NOV. 7 – Pursuant to my notice of cancellation of contract, iUniverse gave me written acknowledgment and washed their hands of it. It’s no longer listed on their web site.

Ongoing blip: FULL CIRCLE is still listed for sale by online booksellers and will be until they get rid of their last copy. If I could afford it, I would buy them all up.

DEC. 4 – I had copies of my brand new book on hand for a book signing at the local library.

Krill Press is promoting ABSINTHE OF MALICE in every known market. It’s displayed on Google Books, as far afield as an Italian library. has it displayed for sale in the UK, Germany, France, China, Japan … It’s print-on-demand but the publisher, bowing to marketplace realities, offers a heavy discount to bookstores and makes it returnable. He’s sending sell sheets and queries to Internet book review sites.

The publisher is doing his share and then some. I’m more of a hand-seller: “Pssst! Wanna buy a good book?”

It’s an ill wind, as the saying goes. Having to scan the book a page at a time gave me a chance to polish it up, tighten it up, and generally shape it up. It also gave me a chance to rewrite a couple of key scenes.

One has to do with my protagonist, Penny Mackenzie, a baby boomer whose first love shows up after a long absence. I had written her as a bit of a schlump, in a rut. The publisher picked up on a short scene where she whacks off her hair and throws her dowdy duds into a wastebasket. He took it a step further, seeing her as a woman whose long-suppressed vanity reappears when her old flame shows up. I rewrote the scene to fit the sassy, sexy new book cover.

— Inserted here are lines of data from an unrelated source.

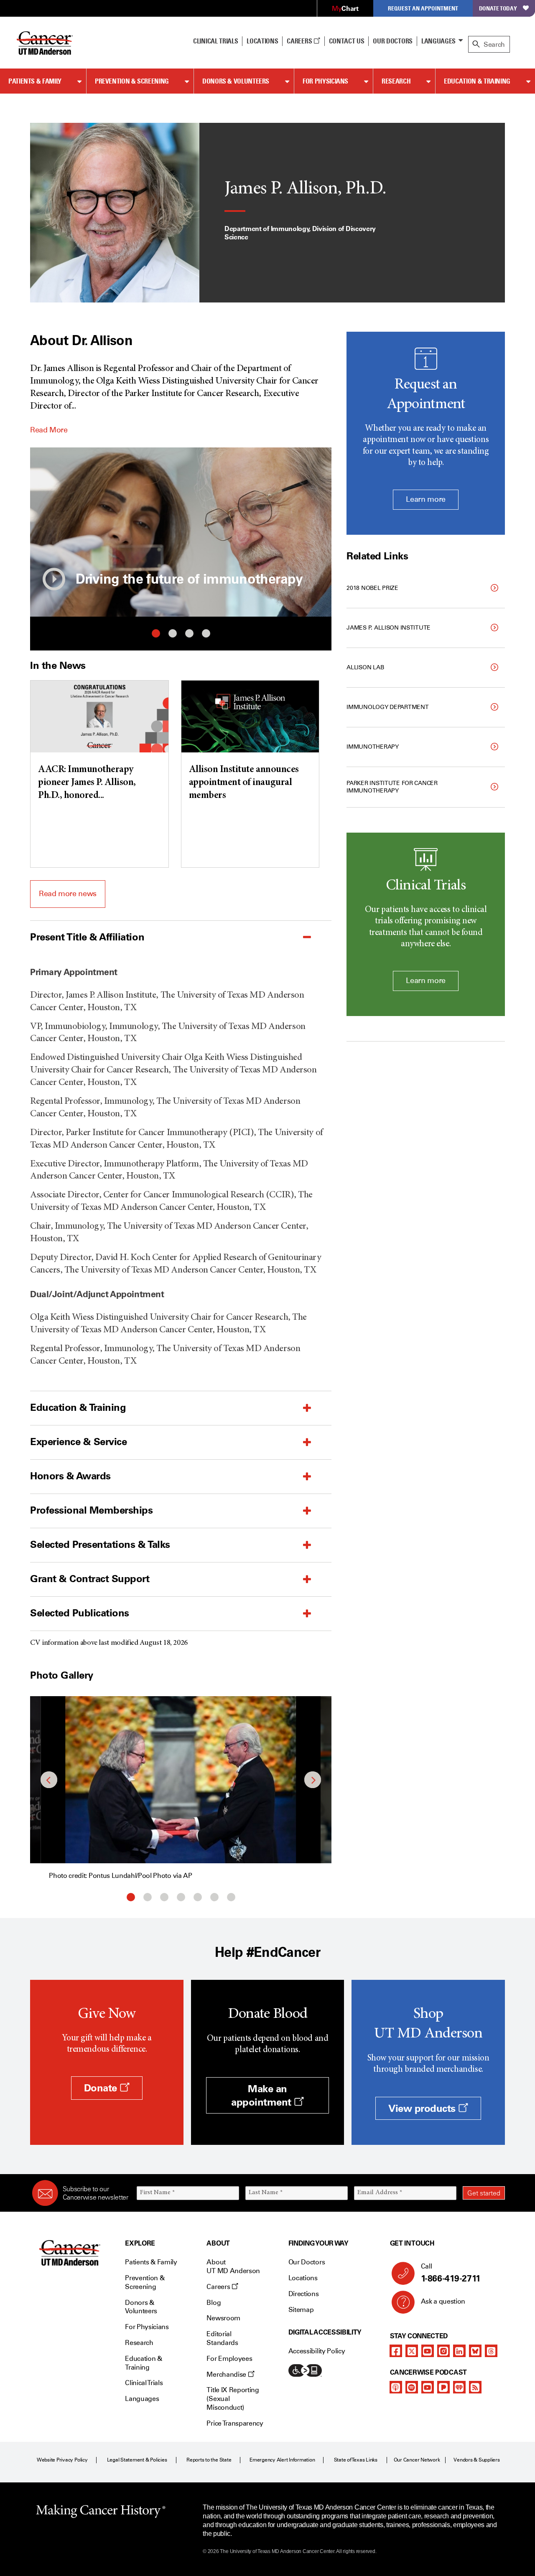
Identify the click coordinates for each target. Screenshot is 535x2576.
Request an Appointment (423, 8)
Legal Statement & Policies (137, 2460)
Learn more (425, 499)
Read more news (68, 893)
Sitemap (301, 2310)
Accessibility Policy (316, 2351)
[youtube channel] (428, 2351)
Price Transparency (234, 2423)
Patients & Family (34, 81)
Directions (303, 2294)
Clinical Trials (215, 41)
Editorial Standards (222, 2338)
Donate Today (498, 8)
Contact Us (346, 41)
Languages (438, 41)
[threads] (491, 2351)
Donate (102, 2088)
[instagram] (443, 2351)
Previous (42, 532)
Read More (49, 429)
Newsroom (223, 2318)
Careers (300, 41)
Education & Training (477, 81)
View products (423, 2108)
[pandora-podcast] (443, 2387)
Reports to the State (208, 2460)
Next (319, 532)
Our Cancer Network (417, 2460)
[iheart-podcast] (459, 2387)
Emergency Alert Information (282, 2460)
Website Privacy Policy (62, 2460)
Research (396, 81)
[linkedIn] (459, 2351)
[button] (54, 579)
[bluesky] (475, 2351)
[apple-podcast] (396, 2387)
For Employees (229, 2359)
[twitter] (412, 2351)
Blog (213, 2303)
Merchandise (226, 2374)
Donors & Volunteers (235, 81)
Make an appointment (262, 2095)
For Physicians (325, 81)
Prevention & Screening (132, 81)
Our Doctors (392, 41)
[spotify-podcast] (412, 2387)
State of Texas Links (355, 2460)
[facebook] (396, 2351)
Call (451, 2273)
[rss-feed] (475, 2387)
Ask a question (443, 2301)
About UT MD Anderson (233, 2266)
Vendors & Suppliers (476, 2460)
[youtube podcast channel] (428, 2387)
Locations (303, 2278)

The other has to do with DNA testing of an old bone. When I wrote the book in 1999-2001, DNA testing was fairly new. I misinterpreted a news article I read about a portable DNA machine developed by the military for battlefield use. Since then, of course, I’ve learned that DNA from old bones is mitochondrial DNA, passed down only through female ancestors. The test destroys the bone, making it impossible for a character to run it through a portable machine and then replace it in the police department’s evidence room. I feel a lot better for having rewritten the scene to reflect the differences in DNA, keeping a character from subjecting an old bone to the wrong kind of testing.

While all this was going on, my work-in-progress was shoved to one side. Now I’m picking up where I left off four months ago. Touching base this week with a friend, I mentioned that finishing the second book is essential to the success of the first one. His e-mail reply is taped to my computer monitor.

He wrote: “And if I were you I'd finish that second book. There's only so much promotion you can do without turning into a used-car salesman, and there's hardly anything worse than a used-car salesman who only has one car to sell.”
Words to live by!


Helen said...

What a journey you've taken - and you've accomplished so much!

Straight From Hel

Chester Campbell said...

Love the used car salesman analogy. Actually, I've been following his advice lately and am getting some writing done.